Extract to read:
········

FILIPINO Catholic bishops stuck to tradition and elected their No. 2, Davao Archbishop Romulo Valles, as the next president of the influential Catholic Bishops’ Conference of the Philippines (CBCP).
As Davao prelate, Valles has spiritual charge over President Rodrigo Duterte, a long-time mayor of Davao City before becoming Chief Executive. Valles, who is close to the Dutertes, baptized the President’s newest grandson, Marko Digong “Stonefish” Duterte Carpio, in March.
Valles will take over in December from Archbishop Socrates Villegas of Lingayen-Dagupan, who had been in Duterte’s crosshairs amid the Church hierarchy’s criticism of the government’s bloody drug war.
He will have a two-year term, eligible for re-election.
The CBCP followed tradition and raised Valles, Villegas’ vice president, to the CBCP presidency.
Caloocan Bishop Pablo Virgilio David, a biblical expert, was elected CBCP vice president, during the conference’s semi-annual plenary at the Pope Pius 12th Catholic Center in Paco, Manila on Saturday, according to CBCP News, the conference’s official news service.

········

Given data:
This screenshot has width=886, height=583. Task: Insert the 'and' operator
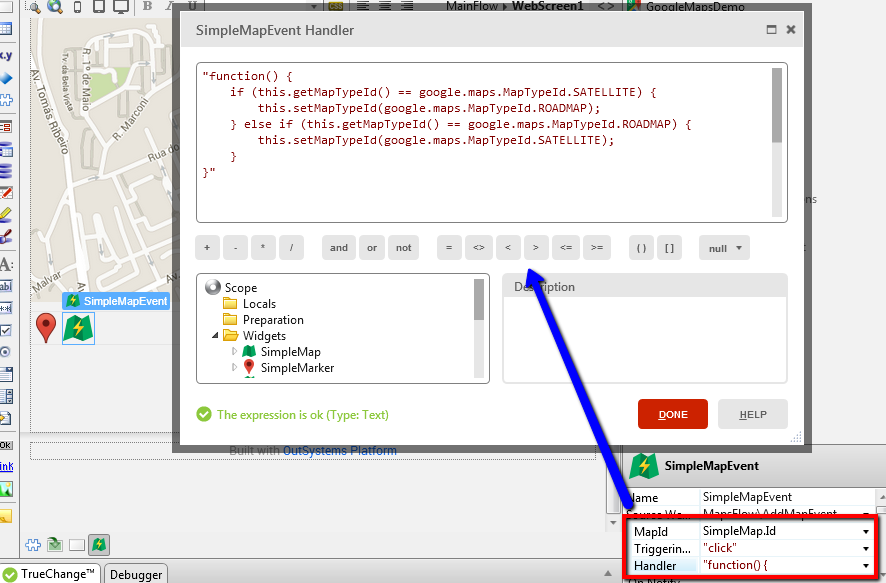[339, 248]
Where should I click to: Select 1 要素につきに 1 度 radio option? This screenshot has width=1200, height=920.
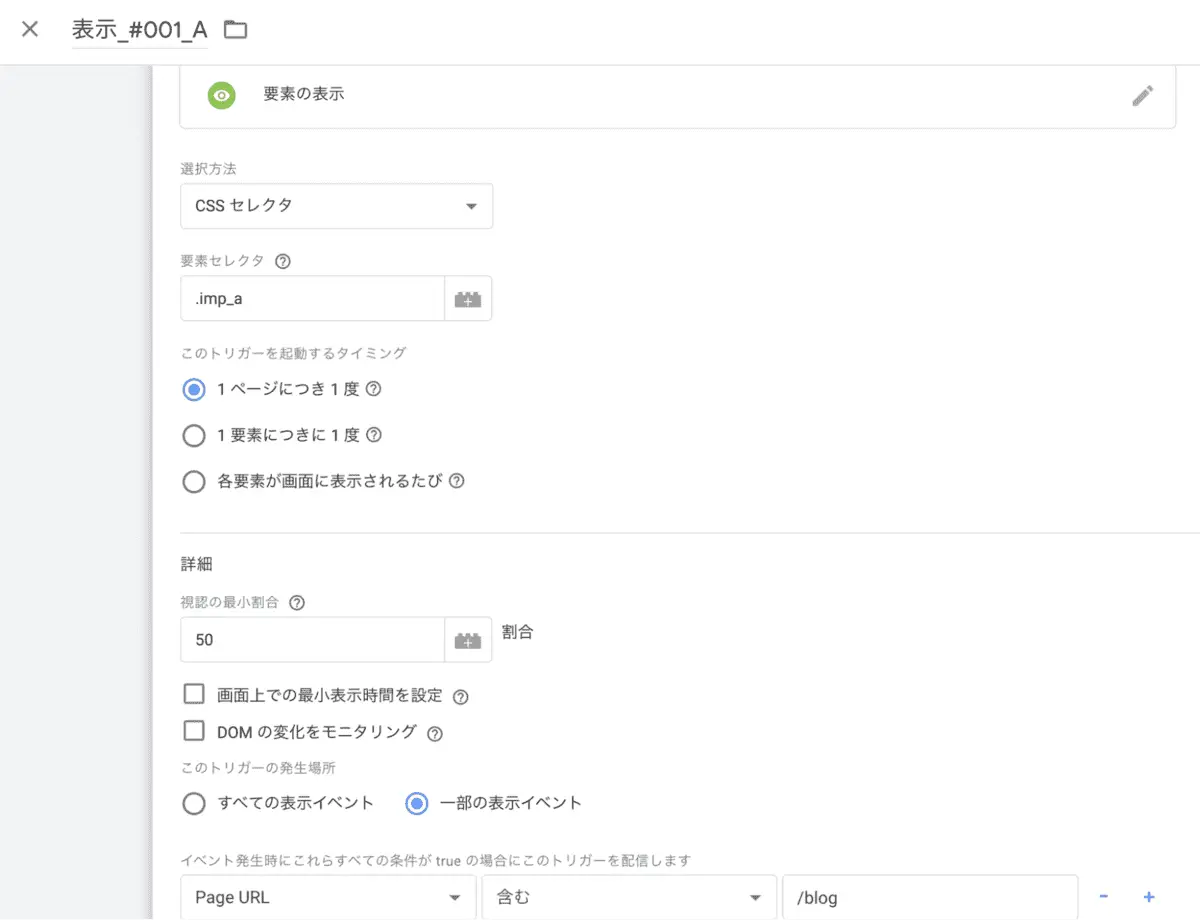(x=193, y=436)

········

Requests:
- 1) Translate this sentence from the article on the bishops' conference election into Spanish: "The CBCP followed tradition and raised Valles, Villegas’ vice president, to the CBCP presidency."
- 2) According to the article on the bishops' conference election, who was elected CBCP vice president?
- 3) Write the next part of the article on the bishops' conference election, picking up after its final sentence.

The replies:
- 1) La CBCP siguió la tradición y elevó a Valles, vicepresidente de Villegas, a la presidencia de la CBCP.

- 2) Caloocan Bishop Pablo Virgilio David was elected CBCP vice president.

- 3)
Valles somewhat took the cudgels for Duterte in last year’s election campaign. Duterte claimed Pope Francis had forgiven him for hurling an expletive when he complained of the heavy traffic caused by the 2015 papal visit to Manila.
Valles called a news conference in April to confirm that Duterte indeed received a response from the Vatican in February 2016 to his letter seeking forgiveness from the Pope. “The Holy Father offers the assurance of his prayers for you, as he invokes upon you the divine blessings of wisdom and peace,” stated the letter read by Valles.
In December 2015, Valles met Duterte shortly after the latter threw his hat on the presidential race. In that meeting, Duterte vowed to donate P1,000 to Caritas Davao, the archdiocese’s charitable arm, for every expletive uttered in public.
Chastened Soc says goodbye
At the opening of the CBCP semi-annual plenary on Saturday, the outgoing CBCP chief, Villegas, bid farewell, thanked his fellow bishops, and spoke about the lessons he learned as CBCP president for the past four years.
“We have been labelled as a bunch of hypocrites. We have been calumniated and slandered. We have been cursed and ridiculed but you our shepherds have chosen to fly high when the mockers of the Church chose to go so low,” Villegas said in a message to the plenary.
The Lingayen-Dagupan prelate, a protégé of the late Jaime Cardinal Sin of Manila, urged his fellow bishops to reach out to their flock with open hands, instead of closed fists.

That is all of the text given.